In the present study, international shipment at ambient temperature did not affect amplification success rates in a consistently detrimental manner. The differences observed when comparing amplification rates for specimens shipped on dry ice vs at ambient temperature were small and inconsistent, and they sometimes favored ambient shipment. However, the interpretation of the amplification success data presented here is tempered by the small number of specimens tested with VL in a range that would be expected to be on the verge of being associated with amplification failure when handled under extreme conditions and by differences among the shipping conditions (distance, time, and actual temperature) to each laboratory. Larger field studies designed to rigorously test the effect of international shipment of clinical specimens at ambient temperature are under way.
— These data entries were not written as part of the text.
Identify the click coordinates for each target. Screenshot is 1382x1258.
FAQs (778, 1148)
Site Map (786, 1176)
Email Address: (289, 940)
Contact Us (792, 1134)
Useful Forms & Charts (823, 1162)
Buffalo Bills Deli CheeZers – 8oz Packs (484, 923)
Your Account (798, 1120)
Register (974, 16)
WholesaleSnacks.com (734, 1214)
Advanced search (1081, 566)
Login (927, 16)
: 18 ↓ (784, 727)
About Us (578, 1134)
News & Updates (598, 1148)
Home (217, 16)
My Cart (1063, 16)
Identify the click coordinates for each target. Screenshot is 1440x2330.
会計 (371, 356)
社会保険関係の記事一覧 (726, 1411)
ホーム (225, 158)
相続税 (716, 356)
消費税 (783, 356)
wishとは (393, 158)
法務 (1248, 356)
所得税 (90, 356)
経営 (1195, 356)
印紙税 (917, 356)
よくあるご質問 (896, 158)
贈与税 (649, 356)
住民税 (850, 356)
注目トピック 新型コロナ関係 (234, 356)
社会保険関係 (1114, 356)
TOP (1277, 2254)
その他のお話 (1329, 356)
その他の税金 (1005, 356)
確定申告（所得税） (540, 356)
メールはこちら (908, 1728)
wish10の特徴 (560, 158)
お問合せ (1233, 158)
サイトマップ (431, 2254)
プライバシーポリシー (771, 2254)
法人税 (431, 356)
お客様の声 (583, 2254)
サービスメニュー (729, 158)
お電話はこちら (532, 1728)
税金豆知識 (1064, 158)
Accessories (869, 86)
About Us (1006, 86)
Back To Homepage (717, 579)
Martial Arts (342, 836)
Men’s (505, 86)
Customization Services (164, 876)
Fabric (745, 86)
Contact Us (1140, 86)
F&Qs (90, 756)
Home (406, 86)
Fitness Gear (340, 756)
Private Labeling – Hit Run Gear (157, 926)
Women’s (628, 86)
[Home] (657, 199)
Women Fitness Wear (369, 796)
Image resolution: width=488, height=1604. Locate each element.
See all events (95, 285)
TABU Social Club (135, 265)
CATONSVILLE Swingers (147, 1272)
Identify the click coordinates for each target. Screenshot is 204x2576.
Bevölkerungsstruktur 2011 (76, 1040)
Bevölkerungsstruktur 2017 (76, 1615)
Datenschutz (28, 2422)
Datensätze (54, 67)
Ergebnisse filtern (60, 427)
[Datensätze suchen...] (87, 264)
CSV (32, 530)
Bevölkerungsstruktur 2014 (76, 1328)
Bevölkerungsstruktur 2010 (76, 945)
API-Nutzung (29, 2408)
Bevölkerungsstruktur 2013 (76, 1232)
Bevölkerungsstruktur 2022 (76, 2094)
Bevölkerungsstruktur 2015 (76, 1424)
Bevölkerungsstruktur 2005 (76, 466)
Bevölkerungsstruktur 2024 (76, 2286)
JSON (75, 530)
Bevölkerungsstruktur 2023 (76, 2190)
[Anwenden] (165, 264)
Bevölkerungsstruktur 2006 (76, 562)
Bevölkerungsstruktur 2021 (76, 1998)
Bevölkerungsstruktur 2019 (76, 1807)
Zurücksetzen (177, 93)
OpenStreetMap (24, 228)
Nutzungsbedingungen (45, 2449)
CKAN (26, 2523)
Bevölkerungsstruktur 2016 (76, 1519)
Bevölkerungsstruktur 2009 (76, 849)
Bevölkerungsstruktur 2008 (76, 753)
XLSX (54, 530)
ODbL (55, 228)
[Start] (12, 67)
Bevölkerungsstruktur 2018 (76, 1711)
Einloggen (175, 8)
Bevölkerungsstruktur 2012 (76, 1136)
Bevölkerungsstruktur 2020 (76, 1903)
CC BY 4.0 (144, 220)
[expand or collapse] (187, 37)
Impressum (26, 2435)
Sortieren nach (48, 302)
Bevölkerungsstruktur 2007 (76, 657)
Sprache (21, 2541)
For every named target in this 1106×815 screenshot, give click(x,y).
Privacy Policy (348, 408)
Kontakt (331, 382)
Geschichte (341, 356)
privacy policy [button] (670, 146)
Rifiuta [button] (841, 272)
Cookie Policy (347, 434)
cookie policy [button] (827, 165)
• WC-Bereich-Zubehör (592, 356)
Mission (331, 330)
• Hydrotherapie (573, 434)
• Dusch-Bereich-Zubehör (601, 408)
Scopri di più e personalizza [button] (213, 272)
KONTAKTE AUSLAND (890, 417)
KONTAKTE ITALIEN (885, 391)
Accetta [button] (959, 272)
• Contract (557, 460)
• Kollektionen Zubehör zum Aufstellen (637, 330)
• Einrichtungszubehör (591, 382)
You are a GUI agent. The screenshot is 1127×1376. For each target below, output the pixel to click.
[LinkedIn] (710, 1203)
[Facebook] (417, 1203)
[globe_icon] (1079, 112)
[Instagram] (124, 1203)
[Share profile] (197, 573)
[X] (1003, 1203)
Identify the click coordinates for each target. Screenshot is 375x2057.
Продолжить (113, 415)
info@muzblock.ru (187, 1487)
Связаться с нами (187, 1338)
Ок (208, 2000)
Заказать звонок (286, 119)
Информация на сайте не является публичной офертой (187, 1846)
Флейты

Assay validation and proficiency testing are necessary but not sufficient for WHO accreditation of a laboratory to perform genotyping using DBSs. To obtain WHO accreditation for DBS testing, a laboratory must fulfill the following criteria: existing accreditation by WHO for the performance of HIVDR genotyping of plasma specimens at least 6 months of experience in DBS-based genotyping; at least 100 DBS specimens successfully amplified and sequenced, with a success rate of at least 80% when VL is >5000 copies/mL and DBSs have been properly handled (ie, according to WHO recommendations for preparation, storage, and shipping); successful testing of a WHO-recognized proficiency panel consisting of DBS specimens; successful validation of a DBS-based in-house assay for genotyping using the standardized criteria described elsewhere [12
]; and submission to WHO of a report summarizing the aforementioned elements for review.
WHO surveys of acquired HIVDR require genotyping to be performed on specimens with VL (in plasma) of ≥1000 copies/mL; it is a goal of the laboratory network to implement methods that will enable amplification of DBS specimens with VLs in this range. The laboratories with the best performance described here provide optimism that this is achievable.